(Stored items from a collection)
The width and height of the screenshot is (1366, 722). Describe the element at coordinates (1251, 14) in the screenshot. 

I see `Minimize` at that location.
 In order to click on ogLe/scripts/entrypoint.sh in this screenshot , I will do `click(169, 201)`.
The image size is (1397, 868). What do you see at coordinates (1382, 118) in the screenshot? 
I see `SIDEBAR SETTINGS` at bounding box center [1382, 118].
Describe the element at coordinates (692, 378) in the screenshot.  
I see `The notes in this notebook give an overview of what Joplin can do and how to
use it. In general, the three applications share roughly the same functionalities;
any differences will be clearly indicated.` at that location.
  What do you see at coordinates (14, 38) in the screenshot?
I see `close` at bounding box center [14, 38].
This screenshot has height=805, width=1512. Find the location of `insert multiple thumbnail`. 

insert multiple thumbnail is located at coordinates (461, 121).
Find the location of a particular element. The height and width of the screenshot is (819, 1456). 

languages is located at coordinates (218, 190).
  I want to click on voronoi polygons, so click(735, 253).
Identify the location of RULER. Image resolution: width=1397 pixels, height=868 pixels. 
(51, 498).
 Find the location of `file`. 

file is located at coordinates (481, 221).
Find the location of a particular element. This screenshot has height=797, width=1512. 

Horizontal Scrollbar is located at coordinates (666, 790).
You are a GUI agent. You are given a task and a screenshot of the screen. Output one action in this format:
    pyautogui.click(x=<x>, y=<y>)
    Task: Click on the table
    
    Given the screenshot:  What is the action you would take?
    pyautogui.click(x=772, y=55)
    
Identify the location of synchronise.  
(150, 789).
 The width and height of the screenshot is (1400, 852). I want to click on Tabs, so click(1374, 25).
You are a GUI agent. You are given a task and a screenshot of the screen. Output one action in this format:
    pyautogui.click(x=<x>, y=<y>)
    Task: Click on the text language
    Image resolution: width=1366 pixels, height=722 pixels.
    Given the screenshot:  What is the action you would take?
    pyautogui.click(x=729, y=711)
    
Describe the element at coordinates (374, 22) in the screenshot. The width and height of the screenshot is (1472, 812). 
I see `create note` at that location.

(TASK TO COMPLETE)
Recast the material above as a JSON list of strings, with one string per line and no blank lines.

(COMPLETE ANSWER)
[
  "The width and height of the screenshot is (1366, 722). Describe the element at coordinates (1251, 14) in the screenshot. ",
  "I see `Minimize` at that location.",
  " In order to click on ogLe/scripts/entrypoint.sh in this screenshot , I will do `click(169, 201)`.",
  "The image size is (1397, 868). What do you see at coordinates (1382, 118) in the screenshot? ",
  "I see `SIDEBAR SETTINGS` at bounding box center [1382, 118].",
  "Describe the element at coordinates (692, 378) in the screenshot.  ",
  "I see `The notes in this notebook give an overview of what Joplin can do and how to",
  "use it. In general, the three applications share roughly the same functionalities;",
  "any differences will be clearly indicated.` at that location.",
  "  What do you see at coordinates (14, 38) in the screenshot?",
  "I see `close` at bounding box center [14, 38].",
  "This screenshot has height=805, width=1512. Find the location of `insert multiple thumbnail`. ",
  "insert multiple thumbnail is located at coordinates (461, 121).",
  "Find the location of a particular element. The height and width of the screenshot is (819, 1456). ",
  "languages is located at coordinates (218, 190).",
  "  I want to click on voronoi polygons, so click(735, 253).",
  "Identify the location of RULER. Image resolution: width=1397 pixels, height=868 pixels. ",
  "(51, 498).",
  " Find the location of `file`. ",
  "file is located at coordinates (481, 221).",
  "Find the location of a particular element. This screenshot has height=797, width=1512. ",
  "Horizontal Scrollbar is located at coordinates (666, 790).",
  "You are a GUI agent. You are given a task and a screenshot of the screen. Output one action in this format:",
  "    pyautogui.click(x=<x>, y=<y>)",
  "    Task: Click on the table",
  "    Given the screenshot:  What is the action you would take?",
  "    pyautogui.click(x=772, y=55)",
  "Identify the location of synchronise.  ",
  "(150, 789).",
  " The width and height of the screenshot is (1400, 852). I want to click on Tabs, so click(1374, 25).",
  "You are a GUI agent. You are given a task and a screenshot of the screen. Output one action in this format:",
  "    pyautogui.click(x=<x>, y=<y>)",
  "    Task: Click on the text language",
  "    Image resolution: width=1366 pixels, height=722 pixels.",
  "    Given the screenshot:  What is the action you would take?",
  "    pyautogui.click(x=729, y=711)",
  "Describe the element at coordinates (374, 22) in the screenshot. The width and height of the screenshot is (1472, 812). ",
  "I see `create note` at that location."
]